Les efforts pour prendre Alep, lancés l'année dernière mais retardés en raison de la guerre à Gaza, ont été lancés la semaine dernière après le cessez-le-feu entre Israël et le Liban, a déclaré lundi le chef du principal groupe d'opposition syrien.
Les insurgés ont pu s’emparer si rapidement de la ville et de certaines parties de la province voisine d’Idlib, en partie parce que le Hezbollah et d’autres combattants soutenus par l’Iran étaient distraits par leur conflit avec Israël, a déclaré Hadi al-Bahra dans une interview lundi.
L'armée turque, qui est alliée à certaines forces de l'opposition et possède des bases le long de sa frontière sud en Syrie, a eu vent des projets des groupes armés mais a clairement indiqué qu'elle ne jouerait aucun rôle direct, a-t-il ajouté.
L’assaut dans le nord-ouest de la Syrie a été lancé mercredi dernier, le jour où Israël et le groupe libanais du Hezbollah ont entamé une trêve mettant fin à plus d’un an de combats.
« Il y a un an, ils ont commencé à s'entraîner, à se mobiliser et à prendre cela plus au sérieux », a déclaré al-Bahra, président de la Coalition nationale des forces de la révolution et de l'opposition syriennes, l'opposition syrienne internationalement reconnue.
« Mais la guerre contre Gaza… puis la guerre au Liban l'ont retardée. Ils pensaient que cela ne serait pas bien d'avoir une guerre au Liban en même temps qu'ils combattaient en Syrie », a-t-il déclaré dans son bureau d'Istanbul, au premiers commentaires publics sur les préparatifs rebelles par une personnalité de l'opposition.
« Donc, dès qu'il y a eu un cessez-le-feu au Liban, ils ont trouvé cette opportunité (…) de commencer. »
L’opération anti-régime constitue l’avancée la plus audacieuse et le plus grand défi lancé au président syrien Bashar Assad au cours des années de guerre civile où les lignes de front sont en grande partie gelées depuis 2020.
Les forces syriennes et leurs alliées russes ont lancé des contre-attaques qui, selon Bahra, « déstabilisent » Alep et Idlib et représentent le plus grand risque pour les civils, étant donné que les avancées précédentes de l'opposition avaient soigneusement cherché à éviter de telles pertes.
Iran, Russie
La reprise d’Alep par l’opposition ouvre également la voie au retour chez eux de centaines de milliers de Syriens déplacés ailleurs dans le pays et en Turquie, a déclaré Bahra.

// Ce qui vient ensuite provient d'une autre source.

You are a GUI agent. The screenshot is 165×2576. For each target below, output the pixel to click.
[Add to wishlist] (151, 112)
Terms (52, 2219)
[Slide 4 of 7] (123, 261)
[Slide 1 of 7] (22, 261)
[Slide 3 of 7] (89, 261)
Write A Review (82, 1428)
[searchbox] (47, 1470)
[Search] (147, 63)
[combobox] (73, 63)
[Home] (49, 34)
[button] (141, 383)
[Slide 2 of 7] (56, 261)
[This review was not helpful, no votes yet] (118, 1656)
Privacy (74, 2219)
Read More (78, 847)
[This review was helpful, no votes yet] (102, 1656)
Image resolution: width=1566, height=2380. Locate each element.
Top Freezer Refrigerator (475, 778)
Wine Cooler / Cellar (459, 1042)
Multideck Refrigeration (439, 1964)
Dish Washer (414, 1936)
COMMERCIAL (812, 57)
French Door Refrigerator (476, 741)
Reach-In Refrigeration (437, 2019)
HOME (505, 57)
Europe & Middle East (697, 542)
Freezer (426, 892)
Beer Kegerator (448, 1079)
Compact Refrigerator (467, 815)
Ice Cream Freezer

« En raison de la guerre au Liban et de la diminution des forces du Hezbollah, le régime (d'Assad) bénéficie de moins de soutien », a-t-il déclaré, ajoutant que les milices iraniennes disposent également de moins de ressources tandis que la Russie accorde moins de couverture aérienne en raison de son « problème ukrainien ».
Le Hezbollah, soutenu par l'Iran, n'a pas immédiatement précisé si sa guerre avec Israël ouvrait la porte à l'avancée de l'opposition syrienne à Alep, où il dispose également de personnel.
Téhéran s'est engagé à aider le gouvernement syrien et lundi, des centaines de combattants des milices irakiennes soutenues par l'Iran sont entrés en Syrie pour aider à combattre l'opposition, ont indiqué des sources syriennes et irakiennes.
Un responsable du ministère turc de la Défense a déclaré la semaine dernière que la Turquie surveillait de près la mobilisation et prenait des précautions pour ses troupes.
La coalition de Bahra, qui ne comprend pas le HTS, représente des groupes anti-Assad, notamment l'Armée nationale syrienne ou l'Armée syrienne libre, soutenue par la Turquie, qui ont pris le territoire au nord d'Idlib la semaine dernière.
Elle mène régulièrement des entretiens diplomatiques avec les Nations Unies et plusieurs États.